I stood. I greeted my wife.

She did not seem to have changed. Her upturned chin and long legs, an oval face like the image on a cameo. A mouth small and elegant. Brown hair, shorter than I had ever seen it, still parted to the right. She had always been small; she was even smaller in her uniform. Slender, compact at the shoulders, a thin belt in a ring at her waist. She was twenty when we were married, ten years ago. Now there were lines around her eyes. These eyes were clear, soft, unlaughing. They matched the season.

She smelled of washing powder and vinegar but also of herself, in a memory I could not place. Snow, books, a new cardigan.

Something twinged in my jaw. I tried to think of New York City. I lifted my head. “If it isn’t ‘Catherine,’ ” I said, in English.

Katia shook her head. “You just show up at the train station?” Her voice was as thin as paper. “Why couldn’t you call first? You appear. Just like a ghost. I have a job, Lev. I do not have your life — your luxury life. My one break in the day, and here I am meeting you.”

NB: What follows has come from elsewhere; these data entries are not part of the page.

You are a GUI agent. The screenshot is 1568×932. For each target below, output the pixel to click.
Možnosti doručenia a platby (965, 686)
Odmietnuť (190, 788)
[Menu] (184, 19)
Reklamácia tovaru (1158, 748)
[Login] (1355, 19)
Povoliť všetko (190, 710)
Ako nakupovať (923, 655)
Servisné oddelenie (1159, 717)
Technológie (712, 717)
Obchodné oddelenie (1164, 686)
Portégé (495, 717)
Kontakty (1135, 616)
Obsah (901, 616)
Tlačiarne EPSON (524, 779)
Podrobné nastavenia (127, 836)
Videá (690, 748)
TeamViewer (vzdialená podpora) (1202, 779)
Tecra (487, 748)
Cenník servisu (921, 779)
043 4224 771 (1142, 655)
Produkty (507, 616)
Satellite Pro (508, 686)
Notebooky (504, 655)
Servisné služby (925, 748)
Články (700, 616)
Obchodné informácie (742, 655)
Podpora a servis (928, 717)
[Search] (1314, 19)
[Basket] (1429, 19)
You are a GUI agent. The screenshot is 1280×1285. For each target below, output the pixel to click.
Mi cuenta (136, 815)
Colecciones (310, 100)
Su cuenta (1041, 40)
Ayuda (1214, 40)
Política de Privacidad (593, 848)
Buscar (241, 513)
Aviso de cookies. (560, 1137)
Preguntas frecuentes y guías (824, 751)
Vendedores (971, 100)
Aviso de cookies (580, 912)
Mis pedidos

“I’m sorry, I …” I trailed off.

“Well, what is it? What’s wrong?”

I swallowed. “Nothing’s wrong.”

“Then why are you here, waiting outside a gate?”

“I …” I swallowed again. I turned to gaze back through the gate. “The hospital looks like a very good place to work.”

“It is not a hospital; it is a sanatorium,” Katia said. She brushed a lock of hair behind her ear. She wore two slim bracelets at her wrist. One of them I had given to her, ten years ago. The other I did not recognize. She muttered something to herself, then lifted her eyes to me. “Well let’s walk at least.”

We set off side by side, and within this parallel movement, strange and familiar, I suddenly glimpsed her wedding ring. There, on her right hand. I stuffed my hands into my pockets. I looked not at her, but up toward the hill. I wished I had brought her something: a flower, a box of chocolates. I had brought her just my bare hands.

Later we were in the rising grass. The conversation was rote: questions about weather, health, family.

“And your brother?” I asked.

She seemed so brittle. “Sasha? You don’t even keep in touch with Sasha?”

“Not in a little while.”

“A little while?” She snorted. “Two years? Three?” It had been four. “I knew you were not writing to our friends, to my parents; but Sasha—he’s a scientist.” She said the word mockingly, as if it were the title of a lord. “You’re so busy now that you can’t even dictate a letter to one of your colleagues?”

I cleared my throat. “It is not like that.”

“What’s it like, Lyova?”

I looked at her. She was being deliberately cruel. I didn’t blame her. “Tell me how is Sasha.”

“He is all right.” She took a breath. “Everyone is all right. Just all right. It is a bad time, Lev.” She sighed. “You hear stories. The letters feel sometimes like they are being written onto — no, from on top of ice.”

“Not for people like Sasha, surely.”

She shrugged her narrow shoulders. “There are several reasons I do not go back to Russia.”